→ **What the task requires**
Only one stretch of the data below should be repeated: the lines from the line containing "has width=549, height=310." through the line containing "Task: Click the Current NVDA price label", inclusive, exactly as they are.

....................

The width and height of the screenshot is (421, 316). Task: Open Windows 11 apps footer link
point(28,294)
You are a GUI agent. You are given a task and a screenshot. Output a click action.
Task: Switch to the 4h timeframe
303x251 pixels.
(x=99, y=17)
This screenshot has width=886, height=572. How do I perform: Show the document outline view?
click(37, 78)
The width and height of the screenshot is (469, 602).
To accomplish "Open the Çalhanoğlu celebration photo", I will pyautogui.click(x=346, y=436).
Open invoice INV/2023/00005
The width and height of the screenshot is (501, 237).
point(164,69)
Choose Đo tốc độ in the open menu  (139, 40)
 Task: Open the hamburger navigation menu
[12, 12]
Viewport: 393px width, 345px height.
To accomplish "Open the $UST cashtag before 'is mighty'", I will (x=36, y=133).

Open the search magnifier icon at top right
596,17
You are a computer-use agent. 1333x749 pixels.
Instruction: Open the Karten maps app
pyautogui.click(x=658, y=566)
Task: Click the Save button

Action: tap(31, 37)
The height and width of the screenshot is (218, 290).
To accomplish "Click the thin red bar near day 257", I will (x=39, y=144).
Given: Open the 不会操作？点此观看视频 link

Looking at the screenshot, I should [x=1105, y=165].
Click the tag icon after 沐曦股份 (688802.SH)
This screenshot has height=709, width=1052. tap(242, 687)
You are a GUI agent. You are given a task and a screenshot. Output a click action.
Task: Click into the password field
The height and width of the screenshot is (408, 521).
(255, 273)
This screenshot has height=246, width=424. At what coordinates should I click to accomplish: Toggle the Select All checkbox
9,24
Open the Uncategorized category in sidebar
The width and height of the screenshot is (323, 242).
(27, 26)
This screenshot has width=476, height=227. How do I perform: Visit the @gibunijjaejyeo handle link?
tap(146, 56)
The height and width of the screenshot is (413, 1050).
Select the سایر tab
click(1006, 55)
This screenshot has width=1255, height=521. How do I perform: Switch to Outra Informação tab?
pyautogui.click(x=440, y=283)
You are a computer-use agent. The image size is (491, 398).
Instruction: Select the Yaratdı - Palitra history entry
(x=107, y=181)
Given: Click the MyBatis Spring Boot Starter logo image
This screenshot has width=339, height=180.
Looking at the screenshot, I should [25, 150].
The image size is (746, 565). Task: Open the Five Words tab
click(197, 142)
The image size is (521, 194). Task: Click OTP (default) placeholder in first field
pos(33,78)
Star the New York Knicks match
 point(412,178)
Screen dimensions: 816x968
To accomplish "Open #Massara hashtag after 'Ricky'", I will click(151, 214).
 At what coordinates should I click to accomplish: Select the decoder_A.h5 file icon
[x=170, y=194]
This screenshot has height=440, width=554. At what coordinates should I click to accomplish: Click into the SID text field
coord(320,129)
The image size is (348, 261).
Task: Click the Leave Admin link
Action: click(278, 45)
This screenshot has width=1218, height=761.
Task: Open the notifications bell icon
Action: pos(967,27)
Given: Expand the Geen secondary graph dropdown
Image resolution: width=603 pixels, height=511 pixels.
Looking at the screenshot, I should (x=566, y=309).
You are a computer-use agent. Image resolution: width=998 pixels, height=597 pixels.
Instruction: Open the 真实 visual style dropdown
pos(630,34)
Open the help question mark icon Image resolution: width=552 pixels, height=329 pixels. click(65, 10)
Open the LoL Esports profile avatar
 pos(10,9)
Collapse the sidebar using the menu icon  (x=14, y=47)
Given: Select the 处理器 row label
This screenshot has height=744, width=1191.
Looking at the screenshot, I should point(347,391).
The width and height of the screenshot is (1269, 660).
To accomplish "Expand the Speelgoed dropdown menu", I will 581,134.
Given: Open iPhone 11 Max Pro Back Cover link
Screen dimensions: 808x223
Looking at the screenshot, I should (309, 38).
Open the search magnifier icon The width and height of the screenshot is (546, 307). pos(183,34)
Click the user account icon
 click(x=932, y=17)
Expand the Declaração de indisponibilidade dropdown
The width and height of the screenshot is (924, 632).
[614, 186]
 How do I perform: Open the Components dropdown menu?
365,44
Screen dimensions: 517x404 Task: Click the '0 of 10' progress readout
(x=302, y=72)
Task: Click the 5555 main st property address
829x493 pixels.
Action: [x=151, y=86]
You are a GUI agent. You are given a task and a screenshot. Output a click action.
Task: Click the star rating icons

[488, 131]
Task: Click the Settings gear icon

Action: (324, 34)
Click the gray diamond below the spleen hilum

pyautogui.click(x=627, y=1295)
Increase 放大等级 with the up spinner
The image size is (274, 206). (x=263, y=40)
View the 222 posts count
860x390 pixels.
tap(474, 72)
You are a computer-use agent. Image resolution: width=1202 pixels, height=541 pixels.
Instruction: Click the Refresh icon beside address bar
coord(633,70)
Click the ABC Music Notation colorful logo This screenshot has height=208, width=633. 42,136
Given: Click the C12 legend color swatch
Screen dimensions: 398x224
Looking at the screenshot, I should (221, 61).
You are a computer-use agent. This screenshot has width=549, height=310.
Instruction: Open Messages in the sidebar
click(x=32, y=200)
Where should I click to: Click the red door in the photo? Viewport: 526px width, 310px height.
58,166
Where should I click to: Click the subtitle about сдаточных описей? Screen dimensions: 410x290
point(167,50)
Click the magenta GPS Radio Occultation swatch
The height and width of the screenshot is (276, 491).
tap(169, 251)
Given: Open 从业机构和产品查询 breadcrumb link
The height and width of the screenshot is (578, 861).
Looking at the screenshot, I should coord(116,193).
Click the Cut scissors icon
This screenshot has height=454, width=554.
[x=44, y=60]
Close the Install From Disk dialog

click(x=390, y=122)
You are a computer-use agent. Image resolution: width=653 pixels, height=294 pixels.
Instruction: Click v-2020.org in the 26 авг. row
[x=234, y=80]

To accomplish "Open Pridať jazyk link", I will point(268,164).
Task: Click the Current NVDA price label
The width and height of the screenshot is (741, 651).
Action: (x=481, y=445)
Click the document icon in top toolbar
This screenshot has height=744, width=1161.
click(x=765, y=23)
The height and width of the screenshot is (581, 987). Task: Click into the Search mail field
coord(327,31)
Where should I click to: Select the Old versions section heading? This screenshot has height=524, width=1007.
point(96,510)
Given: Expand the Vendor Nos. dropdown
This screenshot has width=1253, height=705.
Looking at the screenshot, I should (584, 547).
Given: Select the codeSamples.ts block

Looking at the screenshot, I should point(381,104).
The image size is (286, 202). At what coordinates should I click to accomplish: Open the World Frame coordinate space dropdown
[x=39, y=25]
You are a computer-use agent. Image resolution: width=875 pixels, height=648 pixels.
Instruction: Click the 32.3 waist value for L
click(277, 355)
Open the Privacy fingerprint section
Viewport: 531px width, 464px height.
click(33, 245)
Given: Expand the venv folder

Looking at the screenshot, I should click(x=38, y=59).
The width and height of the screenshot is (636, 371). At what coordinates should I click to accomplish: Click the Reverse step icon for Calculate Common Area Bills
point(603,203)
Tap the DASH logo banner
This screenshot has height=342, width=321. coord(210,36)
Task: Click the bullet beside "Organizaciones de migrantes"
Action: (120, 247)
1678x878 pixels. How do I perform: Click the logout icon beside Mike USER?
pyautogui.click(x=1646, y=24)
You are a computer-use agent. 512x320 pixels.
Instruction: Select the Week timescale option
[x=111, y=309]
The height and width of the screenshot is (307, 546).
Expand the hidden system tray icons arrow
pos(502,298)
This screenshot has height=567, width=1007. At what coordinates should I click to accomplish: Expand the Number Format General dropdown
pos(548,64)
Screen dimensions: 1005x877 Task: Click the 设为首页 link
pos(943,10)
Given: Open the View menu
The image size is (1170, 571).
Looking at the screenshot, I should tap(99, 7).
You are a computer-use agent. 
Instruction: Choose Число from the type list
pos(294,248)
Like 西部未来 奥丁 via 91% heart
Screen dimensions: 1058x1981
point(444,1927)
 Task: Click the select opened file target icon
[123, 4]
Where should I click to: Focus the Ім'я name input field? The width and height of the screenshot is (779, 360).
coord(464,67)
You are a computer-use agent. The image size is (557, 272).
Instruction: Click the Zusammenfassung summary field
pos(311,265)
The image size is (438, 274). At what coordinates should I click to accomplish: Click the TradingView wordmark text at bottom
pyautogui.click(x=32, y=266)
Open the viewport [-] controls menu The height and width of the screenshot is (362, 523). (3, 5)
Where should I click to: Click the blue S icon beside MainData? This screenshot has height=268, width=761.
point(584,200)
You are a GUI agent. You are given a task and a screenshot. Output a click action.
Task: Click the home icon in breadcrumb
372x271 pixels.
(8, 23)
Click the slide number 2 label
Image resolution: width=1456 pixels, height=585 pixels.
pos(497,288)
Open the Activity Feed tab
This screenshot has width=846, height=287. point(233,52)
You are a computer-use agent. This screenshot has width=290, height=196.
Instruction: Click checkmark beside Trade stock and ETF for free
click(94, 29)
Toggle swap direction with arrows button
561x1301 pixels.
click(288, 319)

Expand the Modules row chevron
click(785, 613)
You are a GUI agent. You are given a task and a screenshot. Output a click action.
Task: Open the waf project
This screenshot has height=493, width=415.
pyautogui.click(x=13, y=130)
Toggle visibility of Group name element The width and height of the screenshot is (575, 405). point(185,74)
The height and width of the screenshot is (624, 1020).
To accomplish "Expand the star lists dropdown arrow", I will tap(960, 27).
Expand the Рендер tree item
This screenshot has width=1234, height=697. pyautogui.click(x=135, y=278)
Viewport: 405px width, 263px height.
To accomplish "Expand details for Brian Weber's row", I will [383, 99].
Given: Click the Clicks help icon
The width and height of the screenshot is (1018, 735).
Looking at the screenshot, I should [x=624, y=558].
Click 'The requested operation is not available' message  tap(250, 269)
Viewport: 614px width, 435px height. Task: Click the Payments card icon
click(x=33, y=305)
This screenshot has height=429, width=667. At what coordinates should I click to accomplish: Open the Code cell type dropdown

....................

→ **Your response**
You are a computer-use agent. This screenshot has width=549, height=310.
Instruction: Open Messages in the sidebar
click(x=32, y=200)
Where should I click to: Click the red door in the photo? Viewport: 526px width, 310px height.
58,166
Where should I click to: Click the subtitle about сдаточных описей? Screen dimensions: 410x290
point(167,50)
Click the magenta GPS Radio Occultation swatch
The height and width of the screenshot is (276, 491).
tap(169, 251)
Given: Open 从业机构和产品查询 breadcrumb link
The height and width of the screenshot is (578, 861).
Looking at the screenshot, I should coord(116,193).
Click the Cut scissors icon
This screenshot has height=454, width=554.
[x=44, y=60]
Close the Install From Disk dialog

click(x=390, y=122)
You are a computer-use agent. Image resolution: width=653 pixels, height=294 pixels.
Instruction: Click v-2020.org in the 26 авг. row
[x=234, y=80]

To accomplish "Open Pridať jazyk link", I will point(268,164).
Task: Click the Current NVDA price label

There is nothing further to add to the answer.